Langkah 4 - Rela

12 2 0
                                    

Ting!

Lift berhenti di lantai 3 di mana lantai khusus untuk jurusan Teknik Sipil berada. Pintu lift pun terbuka dan keluar lah beberapa orang dari sana baik dosen, staff maupun mahasiswa. Dan salah satunya adalah Genia. Ia langsung mengambil langkah selebar mungkin menuju ke kelasnya. 

Saat Genia akan melewati tikunga dan jalan terus, tiba-tiba saja langkahnya dihadang oleh seseorang yang entah datang dari mana. Seorang laki-laki yang sudah Genia hafal betul hingga membuatnya sebisa mungkin harus bisa menghindari laki-laki tersebut.

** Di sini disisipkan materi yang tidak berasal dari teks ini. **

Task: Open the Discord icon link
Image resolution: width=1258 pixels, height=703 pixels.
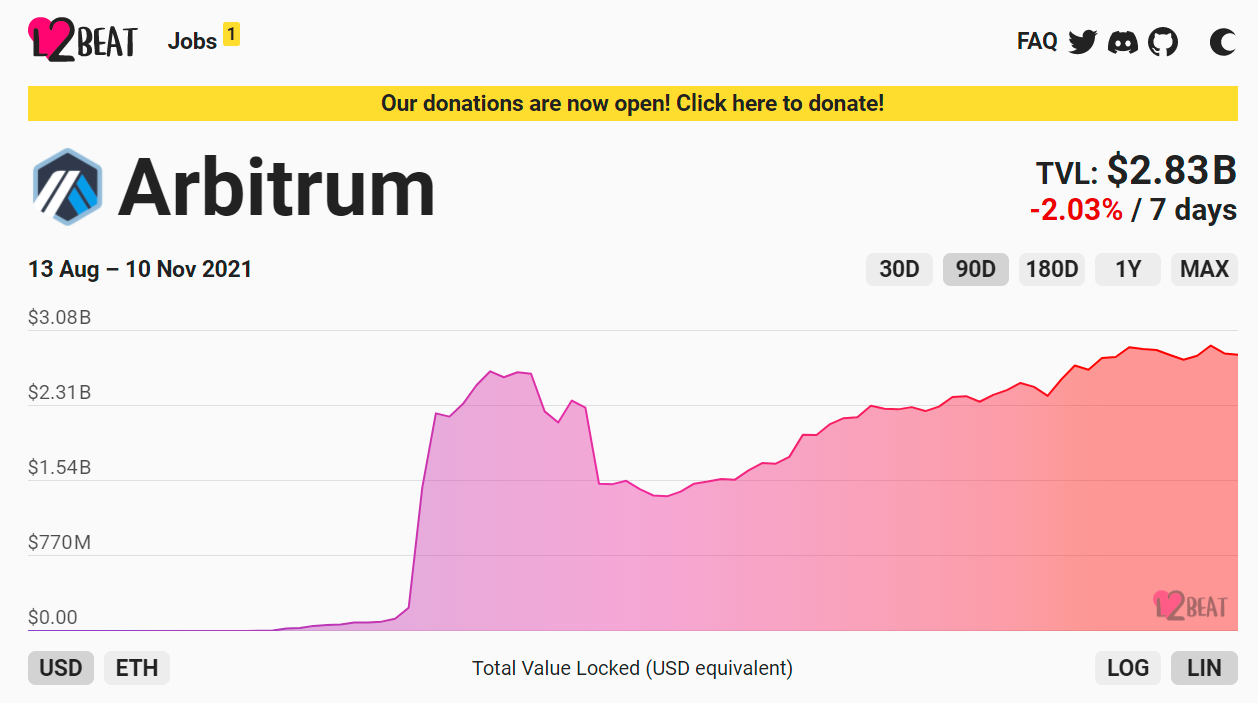Action: coord(1123,42)
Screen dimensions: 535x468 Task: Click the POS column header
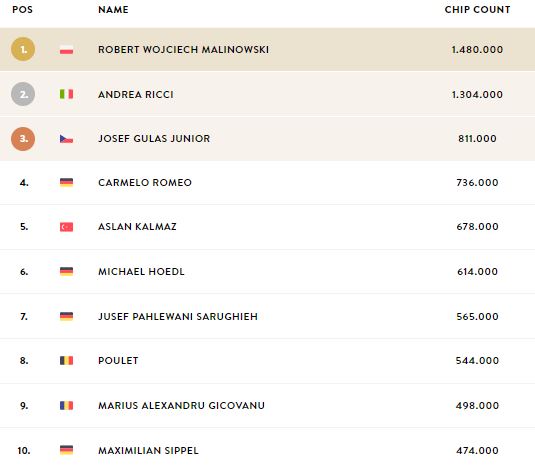[x=23, y=10]
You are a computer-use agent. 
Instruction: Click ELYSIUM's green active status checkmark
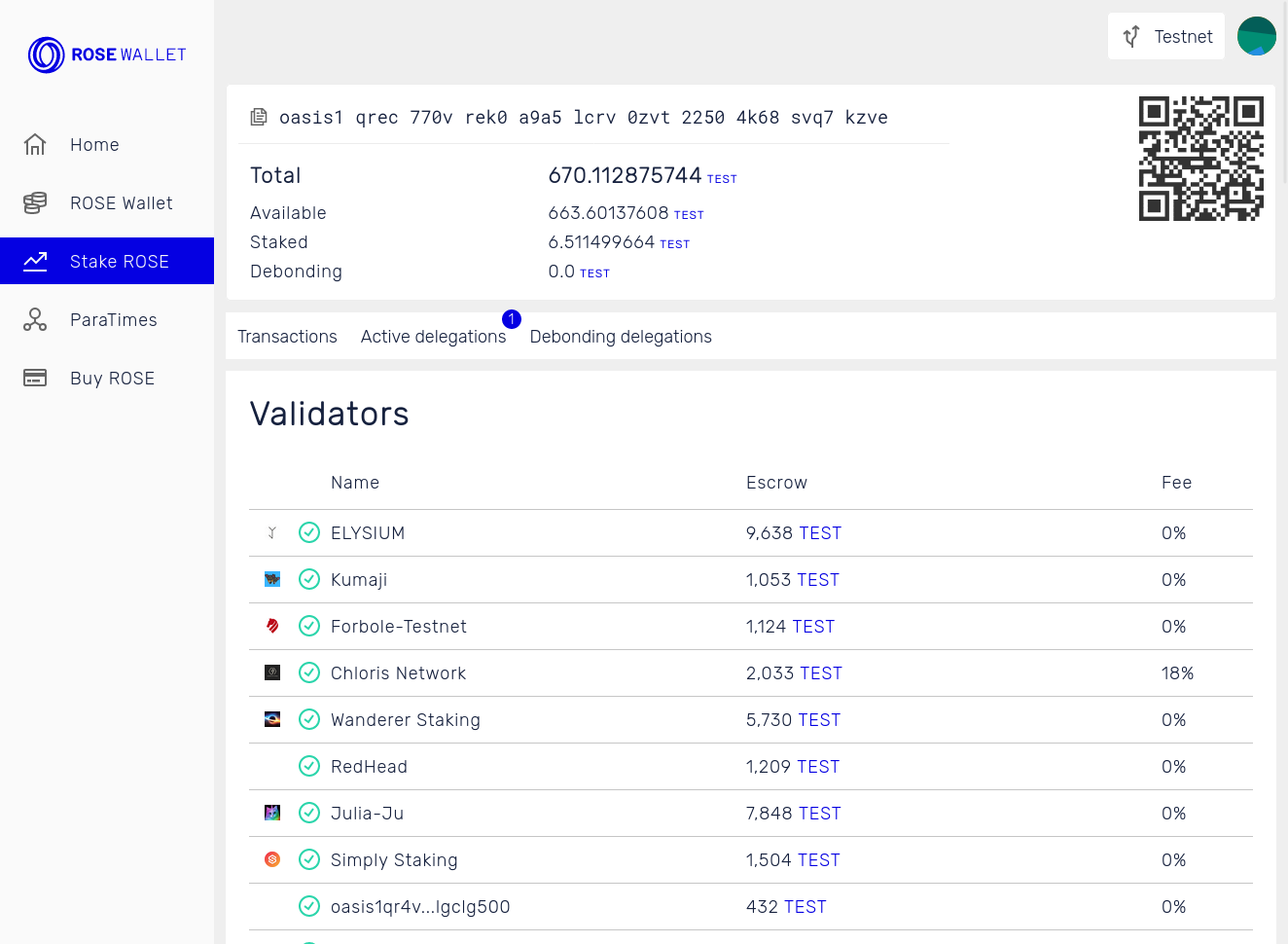coord(309,533)
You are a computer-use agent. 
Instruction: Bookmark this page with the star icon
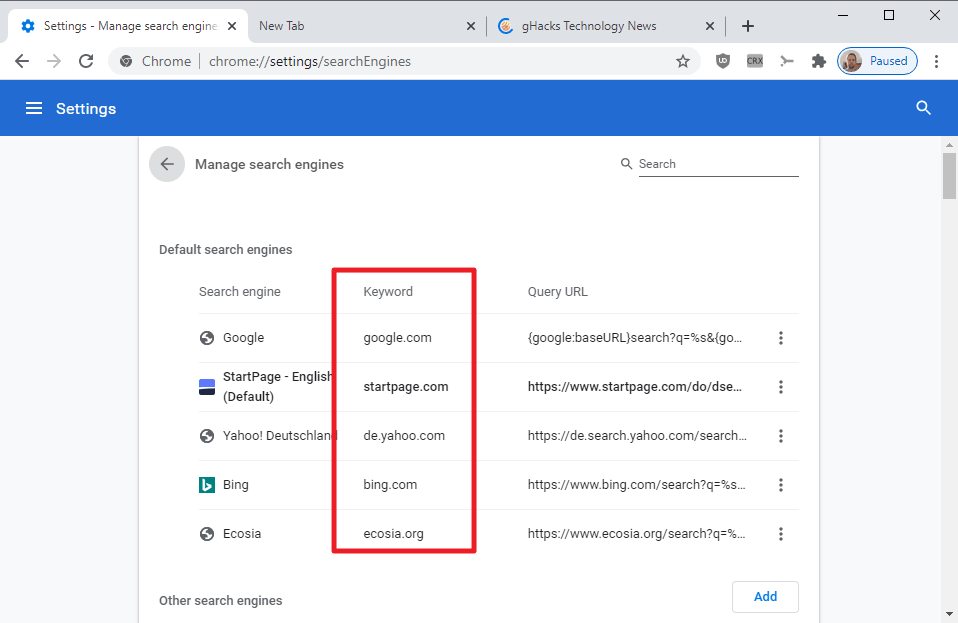683,61
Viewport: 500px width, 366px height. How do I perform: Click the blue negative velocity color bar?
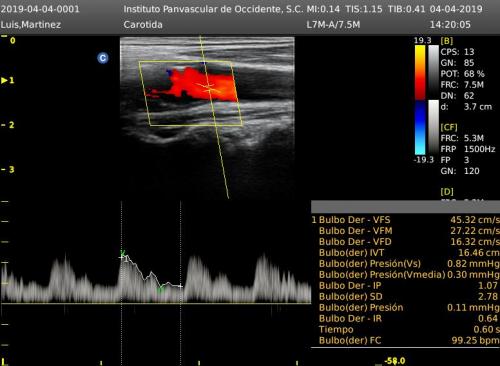point(420,128)
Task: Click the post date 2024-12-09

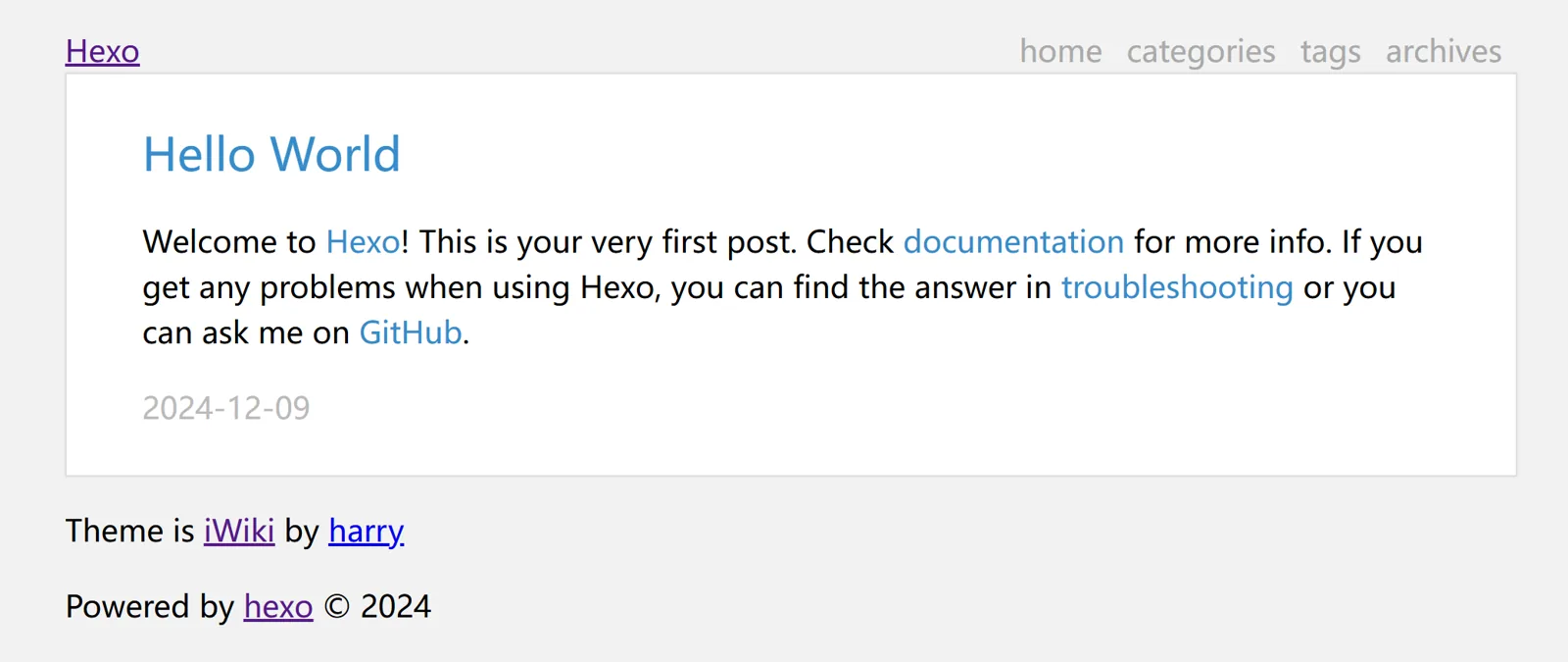Action: pyautogui.click(x=226, y=408)

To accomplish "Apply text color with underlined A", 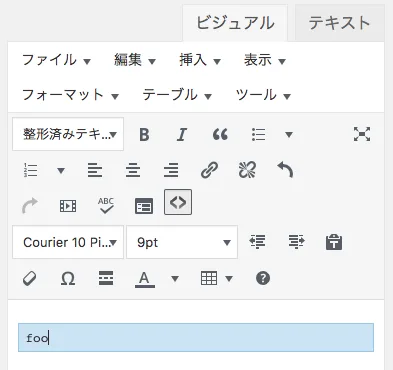I will tap(144, 278).
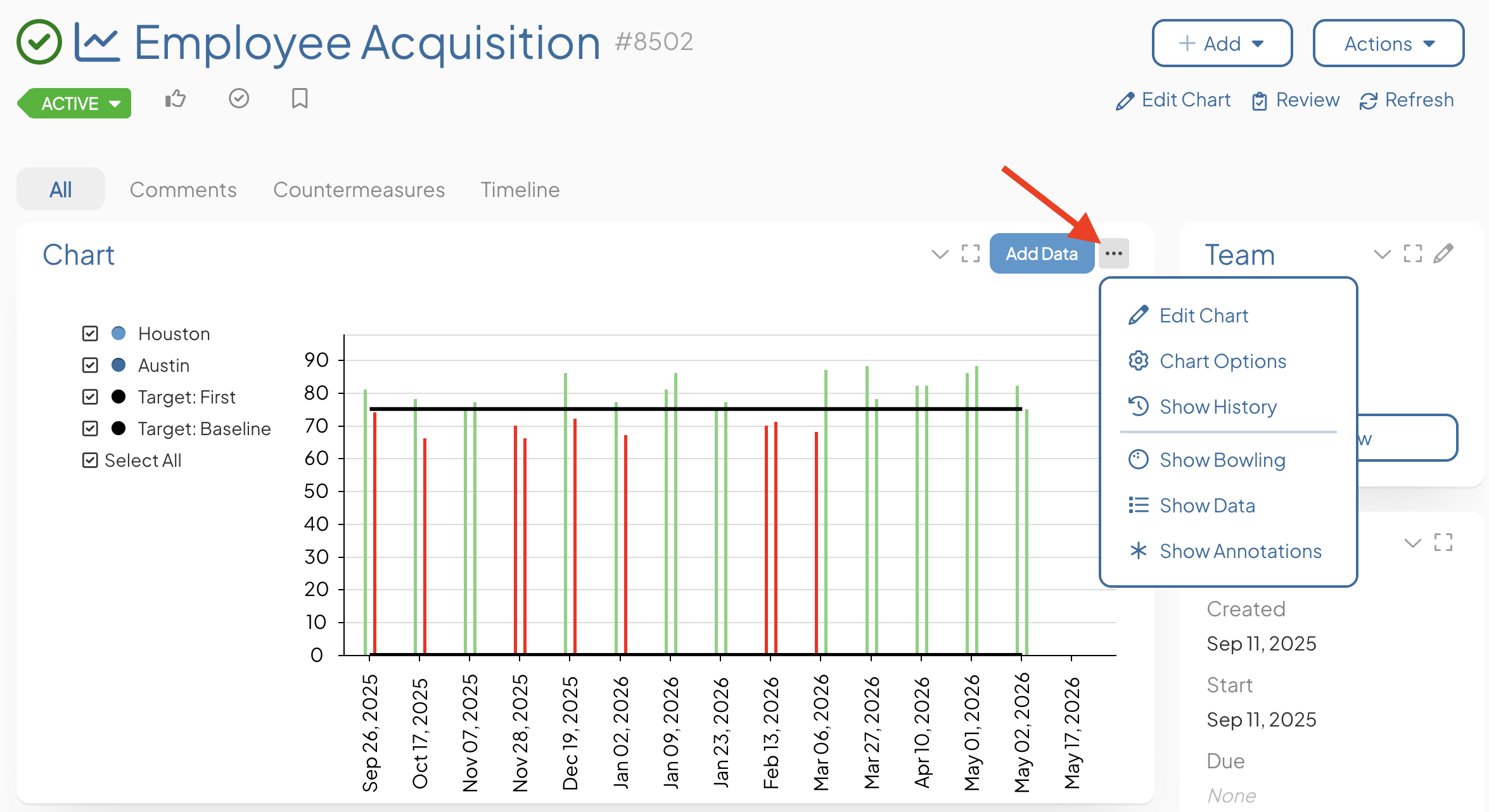Switch to the Countermeasures tab
The width and height of the screenshot is (1489, 812).
coord(359,189)
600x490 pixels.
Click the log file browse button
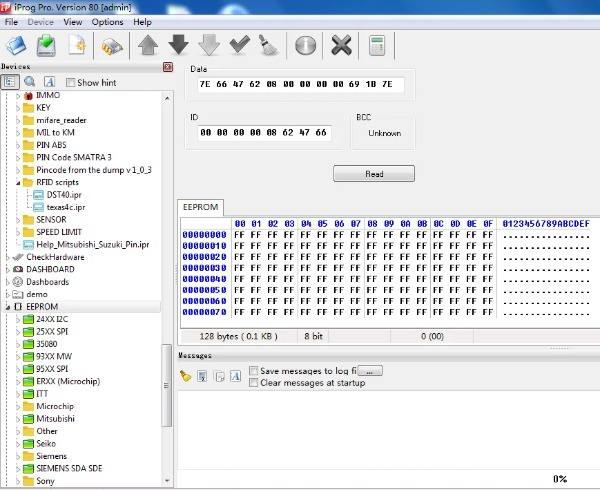coord(371,371)
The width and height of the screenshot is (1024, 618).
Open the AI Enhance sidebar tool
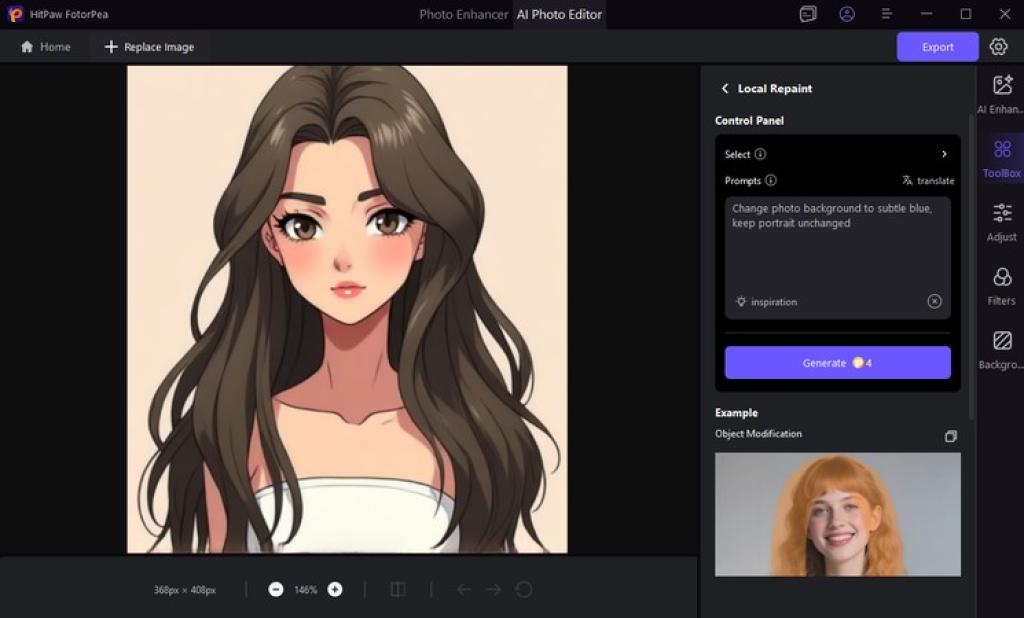pyautogui.click(x=1001, y=94)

Namun sial sekali, kenapa di saat mood Genia sedang berada di titik terendah orang yang berada di urutan pertama daftar hitam milik Genia justru menampakkan wujudnya.

"Hai, Hana." Sapa Reza yang ia buat seramah dan semanis mungkin. Orang yang memanggil dengan nama Genia memang hanya kalangan tertentu saja. Shahana atau Hana adalah sapaan dari para guru dan dosennya serta teman-temannya yang tidak begitu dekat dengan Genia. Salah satu contohnya seperti Reza ini.

Genia hanya membalas dengan anggukan kepala dan senyum yang terpaksa. Ia benar-benar sedang tidak ada mood untuk meladeni Reza. Tapi karena berhubung Reza ini adalah seniornya, mau tidak mau ia harus bisa bersikap agak sopan.

"Temen lo si Nirmala udah ngasih tau belom, kalo gue minta kontak lo?" Tanya Reza langsung tanpa basa-basi lebih lanjut.

"Udah, Kak." Sahut Genia singkat.

"Gue pengen kenal lo lebih deket lagi. Jadi, boleh ya lo bagi nomor lo ke gue?" Reza mencoba untuk meraih pergelangan tangan Genia perlahan, tetapi Genia berhasil menepisnya secara halus. Sekarang ini ia benar-benar merasa tidak nyaman, rasanya ingin cepat mangkir dari hadapan laki-laki yang tidak diundang ini. Tapi pasti nanti dia menghalangi jalannya, begitu pikir Genia.

"Maaf banget ya, Kak. Gue mau masuk kelas." Kata Genia mencoba untuk beralasan agar bisa secepatnya pergi. Sial sekali Genia, karna suasanya jurusannya saat itu sedang begitu sepi. Karna yang lain sudah banyak yang masuk ke kelas masing-masing.

Reza menarik lengan Genia dengan kasar saat ia melihat Genia berusaha untuk kabur darinya. Dan kali ini ia mencengkeram lengan Genia dengan cukup kuat juga. Agar Genia tidak bisa kabur darinya.

"Gue bakal izinin lo ke kelas, asal lo ngasih nomor lo." Kata Reza yang semakin mendekatkan diri pada Genia. Sementara gadis itu berusaha untuk bersabar, mengingat yang sedang dihadapinya ini adalah seniornya.

"Sori banget nih, Kak. Gue nggak bisa bagi nomor sembarangan ke orang." Genia mencoba untuk menolak permintaan Reza dengan sesopan mungkin. Tapi bukannya menyerah, justru Reza semakin memaksa dan mengencangkan cengkeramannya. Membuat Genia tidak bisa kabur. 

Genia yang merasa jengah dan sudah mulai habis kesabaran menghela napas kasar. Ia tak habis pikir kenapa manusia layaknya sampah ini masih banyak di dunia. Karena sudah mulai kesal, Genia berpikiran untuk menendang titik pusat hidup dan mati serta keberlangsungan keturunan seorang Reza Anggara. Tapi, baru saja Genia akan melayangkan tendangannya, tiba-tiba sebuah tangan merangkul pundaknya dengan santai. Reflek, Genia langsung mengalihkan pandangannya pada empunya tangan.

"Hei Sayang, aku dari tadi cari kamu. Nggak taunya kamu di sini." Genia memandang laki-laki yang tak lain dan tak bukan adalah Junioky di sampingnya ini. Genia terperangah takjub melihat eyes smile milik Junioky. Senyuman yang terlihat benar-benar tulus hingga kedua matanya menyipit. Genia baru sadar kalau di tulang pipi sebelah kanan Junioky terdapat tahilalat yang entah kenapa di mata gadis itu membuat Junioky terlihat lebih manis lagi.

Genia memamerkan senyumannya pada Junioky, "Aku juga nyariin kamu loh, Beb." Kata Genia sembari melingkarkan lengannya di pinggang Junioky. Membalas rangkulan lelaki itu niatnya.